__EXERCISE BRIEF__
Pick out every line of the rows below that contains the string "navigation", matching case exactly.

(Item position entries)
○ ○ ○ ○

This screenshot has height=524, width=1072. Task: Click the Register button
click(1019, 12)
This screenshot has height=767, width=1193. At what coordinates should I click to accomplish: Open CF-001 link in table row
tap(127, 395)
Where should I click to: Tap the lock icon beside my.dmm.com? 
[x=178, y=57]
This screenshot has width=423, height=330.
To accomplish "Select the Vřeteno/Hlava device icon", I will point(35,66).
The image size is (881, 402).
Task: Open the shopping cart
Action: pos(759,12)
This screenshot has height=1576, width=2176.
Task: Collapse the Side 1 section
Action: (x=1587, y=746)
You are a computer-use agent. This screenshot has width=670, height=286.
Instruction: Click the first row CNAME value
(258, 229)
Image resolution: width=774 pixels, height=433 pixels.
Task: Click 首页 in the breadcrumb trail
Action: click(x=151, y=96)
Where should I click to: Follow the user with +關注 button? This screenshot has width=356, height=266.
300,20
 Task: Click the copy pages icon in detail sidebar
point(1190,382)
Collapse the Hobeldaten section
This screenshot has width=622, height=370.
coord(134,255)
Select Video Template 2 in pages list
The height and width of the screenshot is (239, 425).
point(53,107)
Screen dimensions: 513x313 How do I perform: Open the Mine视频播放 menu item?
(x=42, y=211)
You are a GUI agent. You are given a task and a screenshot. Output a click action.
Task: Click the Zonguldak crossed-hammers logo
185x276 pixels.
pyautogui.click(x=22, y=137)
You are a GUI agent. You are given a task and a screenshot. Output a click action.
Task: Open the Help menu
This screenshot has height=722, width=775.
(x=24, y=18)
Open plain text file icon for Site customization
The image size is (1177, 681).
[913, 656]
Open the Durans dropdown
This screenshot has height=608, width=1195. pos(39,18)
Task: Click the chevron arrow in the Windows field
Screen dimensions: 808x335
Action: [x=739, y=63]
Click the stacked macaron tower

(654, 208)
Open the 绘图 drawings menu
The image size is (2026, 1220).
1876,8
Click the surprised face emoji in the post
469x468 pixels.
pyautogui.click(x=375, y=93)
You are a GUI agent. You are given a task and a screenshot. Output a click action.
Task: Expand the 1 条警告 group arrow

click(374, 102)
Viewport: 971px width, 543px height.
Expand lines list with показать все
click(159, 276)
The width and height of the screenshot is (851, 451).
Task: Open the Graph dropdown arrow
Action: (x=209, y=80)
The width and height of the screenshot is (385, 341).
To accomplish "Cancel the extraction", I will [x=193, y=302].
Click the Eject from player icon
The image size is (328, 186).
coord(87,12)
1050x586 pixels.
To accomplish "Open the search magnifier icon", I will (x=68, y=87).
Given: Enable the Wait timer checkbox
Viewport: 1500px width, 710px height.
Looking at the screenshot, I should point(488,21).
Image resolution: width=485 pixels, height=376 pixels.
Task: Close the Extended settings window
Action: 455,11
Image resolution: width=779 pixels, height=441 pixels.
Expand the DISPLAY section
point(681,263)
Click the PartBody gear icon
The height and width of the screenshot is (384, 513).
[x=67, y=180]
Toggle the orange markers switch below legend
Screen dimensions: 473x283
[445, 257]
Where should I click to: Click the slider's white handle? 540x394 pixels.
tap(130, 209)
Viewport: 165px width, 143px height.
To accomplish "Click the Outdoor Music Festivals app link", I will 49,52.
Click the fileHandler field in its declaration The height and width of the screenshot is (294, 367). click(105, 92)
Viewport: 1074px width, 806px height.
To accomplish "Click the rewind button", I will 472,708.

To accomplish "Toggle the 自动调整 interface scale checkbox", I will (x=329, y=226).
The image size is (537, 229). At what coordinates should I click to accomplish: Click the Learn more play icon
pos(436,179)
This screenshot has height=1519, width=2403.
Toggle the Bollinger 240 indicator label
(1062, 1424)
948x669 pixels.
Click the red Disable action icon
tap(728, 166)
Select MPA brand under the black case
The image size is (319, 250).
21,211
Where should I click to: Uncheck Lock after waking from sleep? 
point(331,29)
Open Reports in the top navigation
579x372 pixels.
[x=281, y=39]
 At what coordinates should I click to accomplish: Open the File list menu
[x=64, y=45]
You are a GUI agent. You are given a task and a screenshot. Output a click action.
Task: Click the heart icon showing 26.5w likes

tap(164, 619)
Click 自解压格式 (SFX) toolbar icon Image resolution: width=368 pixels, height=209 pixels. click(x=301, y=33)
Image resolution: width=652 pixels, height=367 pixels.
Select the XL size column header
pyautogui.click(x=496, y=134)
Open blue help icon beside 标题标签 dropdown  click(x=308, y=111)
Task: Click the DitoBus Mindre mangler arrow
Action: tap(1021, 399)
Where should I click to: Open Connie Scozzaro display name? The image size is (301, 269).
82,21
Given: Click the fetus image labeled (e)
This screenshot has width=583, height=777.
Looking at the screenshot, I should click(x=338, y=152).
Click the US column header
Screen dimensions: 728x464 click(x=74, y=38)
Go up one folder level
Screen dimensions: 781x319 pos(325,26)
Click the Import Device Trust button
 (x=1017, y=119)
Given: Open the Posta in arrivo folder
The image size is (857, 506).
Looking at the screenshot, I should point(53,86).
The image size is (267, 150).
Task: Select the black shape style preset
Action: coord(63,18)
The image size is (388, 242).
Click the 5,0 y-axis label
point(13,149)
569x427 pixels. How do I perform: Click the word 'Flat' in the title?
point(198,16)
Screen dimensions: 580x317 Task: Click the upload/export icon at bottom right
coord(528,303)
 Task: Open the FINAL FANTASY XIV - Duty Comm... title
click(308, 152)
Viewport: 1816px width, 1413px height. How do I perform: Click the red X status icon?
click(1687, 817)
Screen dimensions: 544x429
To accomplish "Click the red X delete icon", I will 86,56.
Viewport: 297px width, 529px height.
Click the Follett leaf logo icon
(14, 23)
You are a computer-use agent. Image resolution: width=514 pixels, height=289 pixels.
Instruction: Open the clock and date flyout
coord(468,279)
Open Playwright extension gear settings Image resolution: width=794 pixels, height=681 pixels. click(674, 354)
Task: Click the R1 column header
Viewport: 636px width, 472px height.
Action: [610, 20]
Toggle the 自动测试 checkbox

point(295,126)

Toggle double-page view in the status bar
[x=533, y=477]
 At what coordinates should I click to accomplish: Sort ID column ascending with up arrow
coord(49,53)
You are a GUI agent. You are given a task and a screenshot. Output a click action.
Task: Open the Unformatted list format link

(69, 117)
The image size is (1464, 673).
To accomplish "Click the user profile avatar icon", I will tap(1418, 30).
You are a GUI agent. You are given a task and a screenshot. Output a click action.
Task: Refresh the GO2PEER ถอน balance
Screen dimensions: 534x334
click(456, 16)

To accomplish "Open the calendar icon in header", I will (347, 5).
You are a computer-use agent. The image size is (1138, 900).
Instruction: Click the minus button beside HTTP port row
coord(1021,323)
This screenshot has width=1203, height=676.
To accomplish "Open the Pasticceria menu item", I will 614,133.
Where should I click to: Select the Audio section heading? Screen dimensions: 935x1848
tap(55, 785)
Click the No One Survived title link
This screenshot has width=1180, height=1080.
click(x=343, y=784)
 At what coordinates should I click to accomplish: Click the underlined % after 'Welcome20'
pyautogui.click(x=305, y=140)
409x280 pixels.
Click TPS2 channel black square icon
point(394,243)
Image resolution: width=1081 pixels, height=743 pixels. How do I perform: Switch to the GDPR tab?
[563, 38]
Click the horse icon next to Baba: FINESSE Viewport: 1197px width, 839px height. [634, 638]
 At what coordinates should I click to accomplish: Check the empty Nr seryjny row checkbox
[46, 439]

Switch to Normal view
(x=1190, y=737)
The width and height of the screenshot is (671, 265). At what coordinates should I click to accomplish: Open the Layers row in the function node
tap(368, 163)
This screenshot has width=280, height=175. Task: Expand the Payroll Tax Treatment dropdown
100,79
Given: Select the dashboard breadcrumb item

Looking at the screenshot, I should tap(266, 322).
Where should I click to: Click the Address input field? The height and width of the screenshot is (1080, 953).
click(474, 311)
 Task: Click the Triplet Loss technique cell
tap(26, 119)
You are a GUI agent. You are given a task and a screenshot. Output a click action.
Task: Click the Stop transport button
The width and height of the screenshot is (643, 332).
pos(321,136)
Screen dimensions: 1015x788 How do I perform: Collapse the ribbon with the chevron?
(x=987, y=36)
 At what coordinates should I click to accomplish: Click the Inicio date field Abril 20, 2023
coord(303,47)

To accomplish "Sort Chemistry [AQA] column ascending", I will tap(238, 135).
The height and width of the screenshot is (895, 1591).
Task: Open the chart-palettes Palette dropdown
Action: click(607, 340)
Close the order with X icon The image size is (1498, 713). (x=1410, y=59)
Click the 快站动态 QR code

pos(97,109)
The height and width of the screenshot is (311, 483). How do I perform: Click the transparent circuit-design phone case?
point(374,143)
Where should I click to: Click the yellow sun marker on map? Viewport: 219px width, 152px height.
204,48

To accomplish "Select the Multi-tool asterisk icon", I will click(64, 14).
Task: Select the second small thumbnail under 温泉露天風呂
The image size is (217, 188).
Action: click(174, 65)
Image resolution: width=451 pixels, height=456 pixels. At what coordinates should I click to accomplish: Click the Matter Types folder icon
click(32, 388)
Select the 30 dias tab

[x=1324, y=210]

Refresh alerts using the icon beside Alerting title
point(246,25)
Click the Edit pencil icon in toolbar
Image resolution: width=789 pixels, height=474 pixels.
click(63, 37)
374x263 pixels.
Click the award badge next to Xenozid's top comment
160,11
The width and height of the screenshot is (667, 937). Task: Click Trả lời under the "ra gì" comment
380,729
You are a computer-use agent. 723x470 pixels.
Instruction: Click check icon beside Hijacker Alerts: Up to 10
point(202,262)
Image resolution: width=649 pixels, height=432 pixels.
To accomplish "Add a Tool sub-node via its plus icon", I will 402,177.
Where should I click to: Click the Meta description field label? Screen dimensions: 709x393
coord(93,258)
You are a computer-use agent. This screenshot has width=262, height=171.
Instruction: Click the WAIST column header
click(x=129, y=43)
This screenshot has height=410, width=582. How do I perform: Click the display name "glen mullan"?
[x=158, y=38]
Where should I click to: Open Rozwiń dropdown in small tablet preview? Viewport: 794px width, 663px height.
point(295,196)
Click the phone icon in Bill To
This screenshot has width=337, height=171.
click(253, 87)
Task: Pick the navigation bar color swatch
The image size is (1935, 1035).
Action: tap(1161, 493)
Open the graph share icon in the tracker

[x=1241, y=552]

○ ○ ○ ○

__SOLUTION FOR THIS TASK__
Open Reports in the top navigation
Task: Pick the navigation bar color swatch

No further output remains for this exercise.